**** TEXT PROVIDED ****
U.S. officials cited as a key point in this process a meeting the president had Sept. 19 with Chai Tse-min, head of the Chinese liaison office here, during which Carter set out the U.S. terms for normalization of relations.

There was no announcement last night of who will be the American ambassador to Peking. Speculation centered on Energy Secretary James R. Schlesinger, but administration officials at the White House strongly suggested that Woodcock would remain in Peking as ambassador after March 1.

In announcing the decision and in talking with reporters later at the White House, the president paid tribute to his Republican predecessors, Nixon and Ford, for starting the diplomatic process that culminated in last night's developments.

The Carter decision was denounced in vehement terms by conservative Republicans, but it drew the backing of Ford and most major Democrats. The president described the congressional reaction as "mixed" and said he was not suprised by it.

Congressional leaders were briefed on the decision by Carter three hours before the televised speech. It was part of a day of intense speculation and mounting tension at the White House that included an extraordinary briefing before the speech for network television anchormen, who were called to Washington from New York.

Following the speech, Carter, obviously pleased, appeared unexpectedly in the White House press briefing room in the midst of a "background" briefing on the developments.

Calling it "an extremely important moment," the president predicted that U.S. relations with China would not affect the strategic arms limitation treaty (SALT) talks with the Soviet Union, which are nearing a conclusion.

"The Soviets know we have no desire to use our new relations with the People's Republic to the disadvantage of the Soviets or others," he said. "This will enhance stability."

Carter said the Soviets had been anticipating such a move by the United States and "were not surprised" when Soviet Ambassador Anatoliy F. Dobrynin was informed of it yesterday afternoon by National Security Affairs Adviser Zbigniew Brzezinski.

Conceding that the development will not be met with "massive applause" on Taiwan, Carter said its interests will be "adequately protected" under the new arrangement and stressed that the United States will continue commercial, cultural and other ties with Taiwan through nongovernment channels.
**** ENTRIES SHOWN ****
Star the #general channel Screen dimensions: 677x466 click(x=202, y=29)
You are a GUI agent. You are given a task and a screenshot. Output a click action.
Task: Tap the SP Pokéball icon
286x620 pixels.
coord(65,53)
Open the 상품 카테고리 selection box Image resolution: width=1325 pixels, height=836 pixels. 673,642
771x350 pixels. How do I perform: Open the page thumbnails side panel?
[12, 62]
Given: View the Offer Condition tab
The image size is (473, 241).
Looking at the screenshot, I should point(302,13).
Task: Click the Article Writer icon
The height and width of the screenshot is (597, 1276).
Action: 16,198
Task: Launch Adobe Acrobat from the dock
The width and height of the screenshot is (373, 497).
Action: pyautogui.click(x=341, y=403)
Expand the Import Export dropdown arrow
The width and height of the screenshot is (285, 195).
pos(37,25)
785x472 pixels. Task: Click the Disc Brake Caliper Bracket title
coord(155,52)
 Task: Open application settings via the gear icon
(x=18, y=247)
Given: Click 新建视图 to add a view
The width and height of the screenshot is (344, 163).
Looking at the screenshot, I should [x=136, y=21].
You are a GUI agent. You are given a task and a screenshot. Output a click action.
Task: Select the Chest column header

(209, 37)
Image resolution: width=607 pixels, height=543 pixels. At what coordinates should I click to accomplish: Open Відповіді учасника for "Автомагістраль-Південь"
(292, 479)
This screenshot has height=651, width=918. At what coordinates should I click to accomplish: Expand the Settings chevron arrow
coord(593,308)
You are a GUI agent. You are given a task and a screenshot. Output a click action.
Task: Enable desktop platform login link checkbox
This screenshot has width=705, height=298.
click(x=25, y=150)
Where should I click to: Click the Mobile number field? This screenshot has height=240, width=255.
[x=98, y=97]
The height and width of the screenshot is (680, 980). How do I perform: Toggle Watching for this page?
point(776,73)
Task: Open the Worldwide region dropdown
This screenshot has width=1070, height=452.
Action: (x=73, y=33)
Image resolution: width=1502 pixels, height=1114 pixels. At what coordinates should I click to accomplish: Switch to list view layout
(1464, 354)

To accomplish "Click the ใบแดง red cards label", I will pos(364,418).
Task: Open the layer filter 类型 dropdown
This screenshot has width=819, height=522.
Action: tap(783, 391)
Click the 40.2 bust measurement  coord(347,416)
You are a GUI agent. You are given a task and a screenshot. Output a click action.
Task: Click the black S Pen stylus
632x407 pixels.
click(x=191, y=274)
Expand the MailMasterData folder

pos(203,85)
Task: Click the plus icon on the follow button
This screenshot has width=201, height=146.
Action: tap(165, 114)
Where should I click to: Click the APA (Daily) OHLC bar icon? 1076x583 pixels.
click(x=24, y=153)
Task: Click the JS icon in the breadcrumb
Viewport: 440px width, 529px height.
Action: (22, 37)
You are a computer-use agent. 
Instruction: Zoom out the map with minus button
****
• _TASKS_:
(1) Please copy the news article word for word, between "U.S. officials cited" and "after March 1.", inclusive.
(2) Answer these questions from the news article:
(a) On what date did the president meet with Chai Tse-min?
(b) Who informed Soviet Ambassador Anatoliy F. Dobrynin of the move?
(c) How long before the televised speech did Carter brief congressional leaders?
The records stand apart from the news article and are separate material.

• _RESULTS FOR THE EXERCISE_:
(1)
U.S. officials cited as a key point in this process a meeting the president had Sept. 19 with Chai Tse-min, head of the Chinese liaison office here, during which Carter set out the U.S. terms for normalization of relations.

There was no announcement last night of who will be the American ambassador to Peking. Speculation centered on Energy Secretary James R. Schlesinger, but administration officials at the White House strongly suggested that Woodcock would remain in Peking as ambassador after March 1.

(2)
(a) Sept. 19
(b) National Security Affairs Adviser Zbigniew Brzezinski
(c) Three hours